Fun things to read (and listen to) until spring arrives. If it ever does...


This and that from around the web:
Spring is STILL refusing to show up here in Michigan. Since I can't get out into the garden, I'm bumming around on-line. Here's some stuff I've been finding:

Cityscapes and Garden Gates
If you've read my blog for a while, you know I'm passionate about communicating scientific knowledge about plants and gardening for every day gardeners. Which is why I'm excited that my friend Rachel has started a blog. She's a plant pathologist by training (along with other things...) and she's blogging good solid information on understanding and controlling diseases in your garden. Which is awesome. There is a LOT of scientific knowledge about how plant diseases work, but rarely is it presented for the home gardener. Until now.

Radiolab: Colors
This isn't really gardening or plant related, but it is amazing and mind bending and spectacular. Radiolab is flat out brilliant, and this episode, talking about colors is one of their best. You'll come away thinking differently about the colors you see in your garden each year. And it features a mantis shrimp hallelujah chorus. How can you resist THAT? You can't. So go listen and be happy.

Tomatoville
This is a crazy cool site I stumbled on a couple years ago, I think... It is all tomatoes, all the time, and it is amazing.

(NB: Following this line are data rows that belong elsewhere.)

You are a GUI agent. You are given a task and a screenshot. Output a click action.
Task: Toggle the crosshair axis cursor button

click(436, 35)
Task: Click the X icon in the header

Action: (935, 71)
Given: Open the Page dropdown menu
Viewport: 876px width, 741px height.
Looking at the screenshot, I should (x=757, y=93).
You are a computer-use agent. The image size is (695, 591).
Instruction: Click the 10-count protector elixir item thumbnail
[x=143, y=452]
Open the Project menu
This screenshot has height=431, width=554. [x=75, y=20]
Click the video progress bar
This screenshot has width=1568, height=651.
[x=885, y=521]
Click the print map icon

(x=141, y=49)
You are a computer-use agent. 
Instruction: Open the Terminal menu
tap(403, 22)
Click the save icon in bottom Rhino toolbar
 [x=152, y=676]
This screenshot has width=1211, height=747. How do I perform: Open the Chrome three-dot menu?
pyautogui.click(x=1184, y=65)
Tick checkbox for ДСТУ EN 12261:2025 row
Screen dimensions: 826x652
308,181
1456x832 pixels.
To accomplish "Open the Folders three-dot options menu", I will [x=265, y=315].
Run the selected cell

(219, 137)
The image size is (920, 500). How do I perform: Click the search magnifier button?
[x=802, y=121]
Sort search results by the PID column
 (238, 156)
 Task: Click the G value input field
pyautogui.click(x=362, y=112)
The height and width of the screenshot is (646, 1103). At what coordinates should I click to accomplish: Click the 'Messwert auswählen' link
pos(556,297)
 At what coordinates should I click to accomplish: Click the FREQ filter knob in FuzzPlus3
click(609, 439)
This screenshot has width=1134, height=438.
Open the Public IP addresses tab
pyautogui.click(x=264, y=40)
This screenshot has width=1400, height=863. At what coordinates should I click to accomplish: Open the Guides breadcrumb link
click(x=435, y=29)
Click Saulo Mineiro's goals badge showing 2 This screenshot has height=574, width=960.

If you are into this most popular of vegetables you'll find everything from advice on growing them to massive collaborative breeding projects to create a whole new class of tomatoes perfect for the home gardener.

Wintersown.org
The concept of winter sowing -- starting seeds in containers outside in the winter so they'll graduate in the spring -- has been floating around the internet for quite a while, I first heard about it 10 years ago. It is an incredibly simple technique, and I think the perfect way for most home gardeners to start the vast majority of their seeds. Forgot fussing with lights and damping off and hardening off... just start things outside and let nature do most of the work. It is a great concept, that, as so many things end up doing on the web, has been floating around mostly with attribution. But attribution is due, and as far as I've been able to figure out, it is due to a woman named Trudi Davidoff who coined the term "winter sow" and first articulated the technique. So, this is her website. Check it out, give her the credit for terrific idea, and look through the great information she's got there.

Black Walnut Dispatch
I think I've recommended Mary's blog before, but I was reading it today and couldn't get over just how FREAKING AWESOME it is. I mean... in her latest post she imagines James Joyce as a landscape contractor in the very first paragraph and then goes on to compare (poorly drawn) illustrations of crape myrtles to medieval maces or possible unexploded mines. Erudite, silly, plant humor. Is there anything better?

9 comments:

Rachelle said...

Your new picture looks like you and some green buddies are planning a road trip to a warmer zone, maybe one where Spring has actually arrived?

Mary Gray said...

Thank you for the mention, Joseph! It's so nice when readers "get" me. :-) I will check out your other finds, too!

Kaveh Maguire said...

I love Black Walnut Dispatch. When I read the comments on her blog I feel as if I am sitting in on some lit theory class that is way over my head.